WHAT IS BEING ASKED:
In the passage on world population trends, what global population does the Spanish research team project for the year 2100?

Malthusians can breathe a sigh of relief: If current trends hold, human beings won't fulfill doomsday predictions by making like rabbits after all. Thanks to the success of incessant fear-mongering, the world's population is expected to peak soon and then begin a long slide downward. That's fewer of us "defacing" the planet.
A research team from the Autonomous University of Madrid and CEU-San Pablo University in Spain predicts the global population will begin to decline by the middle of the 21st century. Their study, published in the scientific journal "Simulation," used computer models to project population based on current fertility and death rates. It predicts that global population will reach its high-water mark around the middle of the century, then decline. By 2100, there will be only about 6.2 billion of us, about the same number as in 2000.
Only yesterday, on Oct. 31, 2011 (Halloween, as a matter of fact), the United Nations announced the birth of the 7 billionth baby — not in celebration, but in alarm. The U.N. called it the "Day of 7 Billion," and sounded "a call to action to world leaders to meet the challenges that a growing population poses." The U.N. Population Fund marked the occasion with a report that included a graph projecting a steep increase in the rate of human growth, and asked the scary question: "Will my grandchildren live in a world of 10 billion?"

AVAILABLE DATA:
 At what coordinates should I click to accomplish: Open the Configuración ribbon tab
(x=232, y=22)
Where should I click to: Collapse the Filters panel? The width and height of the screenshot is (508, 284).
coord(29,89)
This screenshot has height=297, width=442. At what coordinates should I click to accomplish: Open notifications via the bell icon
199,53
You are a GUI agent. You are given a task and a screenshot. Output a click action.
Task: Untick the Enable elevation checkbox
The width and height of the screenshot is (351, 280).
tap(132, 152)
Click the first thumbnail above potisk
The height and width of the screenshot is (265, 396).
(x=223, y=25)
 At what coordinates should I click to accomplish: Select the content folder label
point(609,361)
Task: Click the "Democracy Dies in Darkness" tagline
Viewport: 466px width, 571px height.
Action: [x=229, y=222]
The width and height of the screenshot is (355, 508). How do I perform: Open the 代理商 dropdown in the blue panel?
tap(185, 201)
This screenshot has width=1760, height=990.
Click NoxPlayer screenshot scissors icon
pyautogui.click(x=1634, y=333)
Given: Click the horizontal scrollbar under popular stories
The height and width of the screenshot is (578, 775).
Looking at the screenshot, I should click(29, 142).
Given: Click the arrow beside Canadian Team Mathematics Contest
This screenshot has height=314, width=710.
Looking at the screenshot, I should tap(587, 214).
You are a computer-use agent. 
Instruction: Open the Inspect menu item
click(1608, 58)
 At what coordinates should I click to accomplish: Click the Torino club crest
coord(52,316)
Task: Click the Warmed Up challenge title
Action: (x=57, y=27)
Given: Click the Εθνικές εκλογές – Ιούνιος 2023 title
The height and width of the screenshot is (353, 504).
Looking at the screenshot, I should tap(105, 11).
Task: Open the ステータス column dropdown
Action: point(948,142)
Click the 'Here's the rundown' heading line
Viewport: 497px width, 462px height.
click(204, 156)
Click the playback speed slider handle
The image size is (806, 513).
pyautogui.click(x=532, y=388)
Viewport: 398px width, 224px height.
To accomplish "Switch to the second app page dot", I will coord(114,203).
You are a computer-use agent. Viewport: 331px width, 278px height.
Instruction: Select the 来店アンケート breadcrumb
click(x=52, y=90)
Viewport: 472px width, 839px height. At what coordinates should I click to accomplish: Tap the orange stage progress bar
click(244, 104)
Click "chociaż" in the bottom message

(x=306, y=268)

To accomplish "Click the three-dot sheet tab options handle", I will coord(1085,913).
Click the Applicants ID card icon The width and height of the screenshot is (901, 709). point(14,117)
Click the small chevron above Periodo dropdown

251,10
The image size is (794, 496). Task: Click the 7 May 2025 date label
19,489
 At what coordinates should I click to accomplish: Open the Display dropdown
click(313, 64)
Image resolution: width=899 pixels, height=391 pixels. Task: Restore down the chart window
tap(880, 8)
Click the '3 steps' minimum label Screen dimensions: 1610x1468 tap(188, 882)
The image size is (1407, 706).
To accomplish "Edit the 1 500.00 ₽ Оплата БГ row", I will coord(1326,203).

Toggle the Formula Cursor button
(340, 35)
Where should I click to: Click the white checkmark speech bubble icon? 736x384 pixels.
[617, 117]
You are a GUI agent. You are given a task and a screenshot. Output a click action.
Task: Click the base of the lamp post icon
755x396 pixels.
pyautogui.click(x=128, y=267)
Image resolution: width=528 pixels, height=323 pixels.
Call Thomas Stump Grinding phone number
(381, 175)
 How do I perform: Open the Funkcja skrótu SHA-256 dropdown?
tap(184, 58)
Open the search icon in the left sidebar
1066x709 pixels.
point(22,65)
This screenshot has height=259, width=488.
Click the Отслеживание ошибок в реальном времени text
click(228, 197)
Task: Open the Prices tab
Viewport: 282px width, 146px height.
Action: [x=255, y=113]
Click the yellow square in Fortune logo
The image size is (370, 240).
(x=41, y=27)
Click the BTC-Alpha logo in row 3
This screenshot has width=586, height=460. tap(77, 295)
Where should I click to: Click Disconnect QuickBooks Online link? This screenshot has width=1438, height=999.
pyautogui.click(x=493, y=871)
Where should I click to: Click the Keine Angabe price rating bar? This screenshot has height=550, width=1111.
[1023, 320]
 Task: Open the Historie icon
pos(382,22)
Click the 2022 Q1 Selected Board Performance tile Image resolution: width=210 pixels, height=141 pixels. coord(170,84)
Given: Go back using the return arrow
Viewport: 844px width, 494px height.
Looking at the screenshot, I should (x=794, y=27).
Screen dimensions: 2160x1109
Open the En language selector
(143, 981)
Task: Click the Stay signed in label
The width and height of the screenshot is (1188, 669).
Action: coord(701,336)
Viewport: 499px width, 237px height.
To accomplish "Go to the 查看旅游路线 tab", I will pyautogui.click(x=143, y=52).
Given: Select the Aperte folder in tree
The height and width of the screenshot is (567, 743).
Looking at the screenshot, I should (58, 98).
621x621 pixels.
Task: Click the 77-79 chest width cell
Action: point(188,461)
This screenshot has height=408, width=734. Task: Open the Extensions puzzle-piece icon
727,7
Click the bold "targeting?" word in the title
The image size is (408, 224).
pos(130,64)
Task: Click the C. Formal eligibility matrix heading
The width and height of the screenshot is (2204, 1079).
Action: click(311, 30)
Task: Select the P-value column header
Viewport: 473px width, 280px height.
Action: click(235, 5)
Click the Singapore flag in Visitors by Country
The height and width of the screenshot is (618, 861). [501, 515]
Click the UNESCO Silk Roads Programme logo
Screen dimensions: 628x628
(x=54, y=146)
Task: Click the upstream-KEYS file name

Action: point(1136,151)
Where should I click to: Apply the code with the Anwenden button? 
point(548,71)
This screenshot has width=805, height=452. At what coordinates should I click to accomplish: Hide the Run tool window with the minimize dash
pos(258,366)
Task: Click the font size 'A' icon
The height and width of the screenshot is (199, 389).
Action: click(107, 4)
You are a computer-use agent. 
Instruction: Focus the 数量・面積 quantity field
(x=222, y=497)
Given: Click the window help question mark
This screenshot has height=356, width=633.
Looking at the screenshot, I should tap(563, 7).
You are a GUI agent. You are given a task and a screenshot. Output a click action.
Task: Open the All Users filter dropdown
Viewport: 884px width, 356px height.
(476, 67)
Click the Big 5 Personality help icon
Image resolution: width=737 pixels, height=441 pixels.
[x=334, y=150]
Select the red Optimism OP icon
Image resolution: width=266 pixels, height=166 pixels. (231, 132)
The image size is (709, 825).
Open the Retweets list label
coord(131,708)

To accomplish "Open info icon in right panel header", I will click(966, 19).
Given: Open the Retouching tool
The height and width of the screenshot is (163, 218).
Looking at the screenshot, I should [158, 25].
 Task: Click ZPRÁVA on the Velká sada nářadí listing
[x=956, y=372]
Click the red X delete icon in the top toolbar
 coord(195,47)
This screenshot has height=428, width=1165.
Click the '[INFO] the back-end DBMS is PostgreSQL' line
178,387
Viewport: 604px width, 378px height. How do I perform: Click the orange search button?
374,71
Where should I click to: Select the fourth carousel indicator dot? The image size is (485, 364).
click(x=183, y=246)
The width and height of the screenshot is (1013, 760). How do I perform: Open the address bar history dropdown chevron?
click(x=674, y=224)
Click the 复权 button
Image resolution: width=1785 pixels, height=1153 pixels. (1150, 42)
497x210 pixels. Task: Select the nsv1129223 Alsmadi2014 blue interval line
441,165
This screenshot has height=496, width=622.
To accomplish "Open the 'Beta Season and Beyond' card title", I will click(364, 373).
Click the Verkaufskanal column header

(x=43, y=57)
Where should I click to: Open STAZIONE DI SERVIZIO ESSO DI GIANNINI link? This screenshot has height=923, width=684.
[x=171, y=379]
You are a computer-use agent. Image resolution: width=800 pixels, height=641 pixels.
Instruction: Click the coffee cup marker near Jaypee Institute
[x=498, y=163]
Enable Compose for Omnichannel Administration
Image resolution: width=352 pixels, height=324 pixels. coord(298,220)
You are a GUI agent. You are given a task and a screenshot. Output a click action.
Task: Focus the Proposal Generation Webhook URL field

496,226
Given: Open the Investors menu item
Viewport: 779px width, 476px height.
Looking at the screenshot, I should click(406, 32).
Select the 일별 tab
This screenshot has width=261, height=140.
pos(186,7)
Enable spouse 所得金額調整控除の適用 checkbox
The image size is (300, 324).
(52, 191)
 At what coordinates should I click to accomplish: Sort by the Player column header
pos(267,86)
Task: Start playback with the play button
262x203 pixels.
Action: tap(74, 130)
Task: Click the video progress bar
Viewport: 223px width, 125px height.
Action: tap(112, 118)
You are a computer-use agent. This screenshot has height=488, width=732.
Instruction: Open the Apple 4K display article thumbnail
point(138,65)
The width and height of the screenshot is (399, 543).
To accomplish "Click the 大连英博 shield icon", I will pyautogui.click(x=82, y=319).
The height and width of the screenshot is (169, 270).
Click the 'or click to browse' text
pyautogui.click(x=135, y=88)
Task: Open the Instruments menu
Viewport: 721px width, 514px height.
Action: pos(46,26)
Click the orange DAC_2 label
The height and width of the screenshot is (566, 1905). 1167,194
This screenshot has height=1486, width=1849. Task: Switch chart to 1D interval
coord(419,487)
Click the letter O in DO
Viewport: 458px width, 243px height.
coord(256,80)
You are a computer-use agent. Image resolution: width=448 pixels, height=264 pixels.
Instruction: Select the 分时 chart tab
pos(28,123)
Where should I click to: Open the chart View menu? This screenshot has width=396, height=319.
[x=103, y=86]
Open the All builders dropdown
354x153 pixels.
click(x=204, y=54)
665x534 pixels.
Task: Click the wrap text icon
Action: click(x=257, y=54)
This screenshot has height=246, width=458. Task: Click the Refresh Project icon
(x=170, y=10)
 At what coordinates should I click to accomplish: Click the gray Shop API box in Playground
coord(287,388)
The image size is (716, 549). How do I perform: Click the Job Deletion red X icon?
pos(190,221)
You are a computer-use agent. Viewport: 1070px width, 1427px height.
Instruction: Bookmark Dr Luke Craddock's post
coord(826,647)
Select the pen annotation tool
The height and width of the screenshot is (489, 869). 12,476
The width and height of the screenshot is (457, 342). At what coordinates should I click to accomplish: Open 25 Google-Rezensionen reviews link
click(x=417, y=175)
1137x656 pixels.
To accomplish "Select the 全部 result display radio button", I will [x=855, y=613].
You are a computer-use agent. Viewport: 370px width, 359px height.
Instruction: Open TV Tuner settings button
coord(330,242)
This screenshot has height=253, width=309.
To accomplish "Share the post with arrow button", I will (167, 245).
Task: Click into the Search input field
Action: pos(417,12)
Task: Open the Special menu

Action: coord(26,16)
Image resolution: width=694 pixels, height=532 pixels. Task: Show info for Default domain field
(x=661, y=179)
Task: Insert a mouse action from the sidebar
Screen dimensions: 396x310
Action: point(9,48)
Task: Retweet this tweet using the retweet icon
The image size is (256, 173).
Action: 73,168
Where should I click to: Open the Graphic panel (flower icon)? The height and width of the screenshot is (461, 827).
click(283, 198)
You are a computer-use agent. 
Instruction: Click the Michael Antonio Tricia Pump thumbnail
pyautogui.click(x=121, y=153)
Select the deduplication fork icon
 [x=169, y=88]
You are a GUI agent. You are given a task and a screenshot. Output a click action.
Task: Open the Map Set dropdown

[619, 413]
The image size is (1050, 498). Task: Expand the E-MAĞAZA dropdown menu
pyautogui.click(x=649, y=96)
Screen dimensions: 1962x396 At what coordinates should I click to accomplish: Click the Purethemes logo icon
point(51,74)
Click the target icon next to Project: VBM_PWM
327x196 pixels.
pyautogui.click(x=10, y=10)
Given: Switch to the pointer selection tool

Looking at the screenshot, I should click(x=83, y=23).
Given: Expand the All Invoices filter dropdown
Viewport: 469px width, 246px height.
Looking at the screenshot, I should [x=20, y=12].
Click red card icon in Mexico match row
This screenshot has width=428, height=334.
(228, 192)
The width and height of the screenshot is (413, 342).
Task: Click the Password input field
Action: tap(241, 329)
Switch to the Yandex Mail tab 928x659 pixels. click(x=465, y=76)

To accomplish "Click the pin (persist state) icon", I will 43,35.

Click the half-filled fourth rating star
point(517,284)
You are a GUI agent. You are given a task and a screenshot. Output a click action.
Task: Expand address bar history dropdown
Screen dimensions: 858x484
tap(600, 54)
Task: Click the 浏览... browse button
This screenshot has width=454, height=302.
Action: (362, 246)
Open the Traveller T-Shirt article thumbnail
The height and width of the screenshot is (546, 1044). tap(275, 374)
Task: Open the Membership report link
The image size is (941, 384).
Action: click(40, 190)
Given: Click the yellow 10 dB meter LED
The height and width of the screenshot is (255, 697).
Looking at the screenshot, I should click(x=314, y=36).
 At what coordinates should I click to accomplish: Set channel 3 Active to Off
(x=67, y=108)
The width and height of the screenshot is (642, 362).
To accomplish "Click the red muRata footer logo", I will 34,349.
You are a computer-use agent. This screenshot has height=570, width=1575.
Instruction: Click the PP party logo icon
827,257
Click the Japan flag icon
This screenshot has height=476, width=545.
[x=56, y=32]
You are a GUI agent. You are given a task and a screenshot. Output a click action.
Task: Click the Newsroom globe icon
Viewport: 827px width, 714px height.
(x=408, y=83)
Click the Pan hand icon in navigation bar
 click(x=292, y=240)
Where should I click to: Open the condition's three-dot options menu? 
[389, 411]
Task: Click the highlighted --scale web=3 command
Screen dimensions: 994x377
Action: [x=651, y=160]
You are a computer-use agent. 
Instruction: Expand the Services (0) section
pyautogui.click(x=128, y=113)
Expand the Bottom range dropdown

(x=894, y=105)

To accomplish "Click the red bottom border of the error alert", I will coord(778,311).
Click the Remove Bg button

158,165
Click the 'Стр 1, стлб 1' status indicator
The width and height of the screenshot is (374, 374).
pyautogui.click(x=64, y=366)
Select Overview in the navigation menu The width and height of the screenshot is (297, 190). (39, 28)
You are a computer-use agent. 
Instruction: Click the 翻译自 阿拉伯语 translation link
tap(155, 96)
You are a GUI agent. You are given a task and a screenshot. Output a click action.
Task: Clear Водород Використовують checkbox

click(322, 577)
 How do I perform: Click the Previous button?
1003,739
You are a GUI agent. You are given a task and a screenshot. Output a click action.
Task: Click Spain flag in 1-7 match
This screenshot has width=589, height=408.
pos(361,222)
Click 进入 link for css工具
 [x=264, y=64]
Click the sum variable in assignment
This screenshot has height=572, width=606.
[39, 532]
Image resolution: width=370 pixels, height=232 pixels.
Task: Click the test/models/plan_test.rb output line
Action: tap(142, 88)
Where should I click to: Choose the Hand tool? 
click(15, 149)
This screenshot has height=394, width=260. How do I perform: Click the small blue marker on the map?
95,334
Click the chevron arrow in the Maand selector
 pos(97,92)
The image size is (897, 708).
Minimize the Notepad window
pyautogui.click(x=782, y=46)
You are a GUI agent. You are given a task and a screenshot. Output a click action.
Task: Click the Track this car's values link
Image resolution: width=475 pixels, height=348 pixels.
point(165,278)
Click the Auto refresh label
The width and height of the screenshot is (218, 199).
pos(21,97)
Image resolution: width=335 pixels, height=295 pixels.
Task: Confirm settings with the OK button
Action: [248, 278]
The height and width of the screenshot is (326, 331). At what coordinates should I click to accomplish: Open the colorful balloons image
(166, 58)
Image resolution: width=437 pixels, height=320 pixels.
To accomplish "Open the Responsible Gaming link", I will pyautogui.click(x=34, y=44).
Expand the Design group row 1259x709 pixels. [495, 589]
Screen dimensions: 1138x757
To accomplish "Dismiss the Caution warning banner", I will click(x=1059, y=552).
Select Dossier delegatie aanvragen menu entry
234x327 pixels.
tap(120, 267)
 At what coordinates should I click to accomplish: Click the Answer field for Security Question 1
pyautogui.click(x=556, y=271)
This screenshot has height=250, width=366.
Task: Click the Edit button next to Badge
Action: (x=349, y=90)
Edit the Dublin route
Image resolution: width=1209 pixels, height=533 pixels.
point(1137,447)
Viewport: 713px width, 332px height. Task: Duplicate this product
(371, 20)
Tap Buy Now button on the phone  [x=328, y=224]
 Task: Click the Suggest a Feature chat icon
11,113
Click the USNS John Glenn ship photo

ANSWER SECTION:
About 6.2 billion, roughly the same number as in 2000.